Transcribe exactly the line containing "Instruction: Click the undo arrow button icon" and every line after it, through the end of the records below.

DATASET RECORDS Block Start

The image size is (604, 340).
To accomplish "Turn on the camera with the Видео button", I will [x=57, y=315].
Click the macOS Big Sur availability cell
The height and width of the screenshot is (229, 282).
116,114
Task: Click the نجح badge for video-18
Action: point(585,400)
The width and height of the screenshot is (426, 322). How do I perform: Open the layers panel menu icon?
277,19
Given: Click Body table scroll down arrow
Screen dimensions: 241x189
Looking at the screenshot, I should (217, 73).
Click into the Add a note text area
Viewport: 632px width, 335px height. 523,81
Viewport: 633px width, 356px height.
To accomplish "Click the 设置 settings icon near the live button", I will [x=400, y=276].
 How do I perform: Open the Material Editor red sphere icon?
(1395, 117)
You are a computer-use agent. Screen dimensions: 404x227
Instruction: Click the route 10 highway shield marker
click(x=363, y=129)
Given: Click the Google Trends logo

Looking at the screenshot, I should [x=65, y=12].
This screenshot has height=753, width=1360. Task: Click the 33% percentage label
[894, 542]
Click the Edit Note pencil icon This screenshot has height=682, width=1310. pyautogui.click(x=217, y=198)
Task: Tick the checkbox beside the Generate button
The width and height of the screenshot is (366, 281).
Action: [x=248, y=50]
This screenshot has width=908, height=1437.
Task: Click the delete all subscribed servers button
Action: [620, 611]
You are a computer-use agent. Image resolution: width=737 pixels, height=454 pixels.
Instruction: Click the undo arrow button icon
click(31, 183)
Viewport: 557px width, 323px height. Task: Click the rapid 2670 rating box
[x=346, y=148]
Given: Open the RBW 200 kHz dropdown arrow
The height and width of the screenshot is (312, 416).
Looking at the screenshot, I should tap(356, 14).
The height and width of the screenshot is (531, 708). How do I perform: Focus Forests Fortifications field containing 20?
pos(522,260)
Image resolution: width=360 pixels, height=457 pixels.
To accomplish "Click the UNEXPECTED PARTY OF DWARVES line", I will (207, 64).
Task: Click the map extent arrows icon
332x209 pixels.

DATASET RECORDS Block End

RESPONSE TO THIS EXERCISE:
Instruction: Click the undo arrow button icon
click(31, 183)
Viewport: 557px width, 323px height. Task: Click the rapid 2670 rating box
[x=346, y=148]
Given: Open the RBW 200 kHz dropdown arrow
The height and width of the screenshot is (312, 416).
Looking at the screenshot, I should tap(356, 14).
The height and width of the screenshot is (531, 708). How do I perform: Focus Forests Fortifications field containing 20?
pos(522,260)
Image resolution: width=360 pixels, height=457 pixels.
To accomplish "Click the UNEXPECTED PARTY OF DWARVES line", I will (207, 64).
Task: Click the map extent arrows icon
332x209 pixels.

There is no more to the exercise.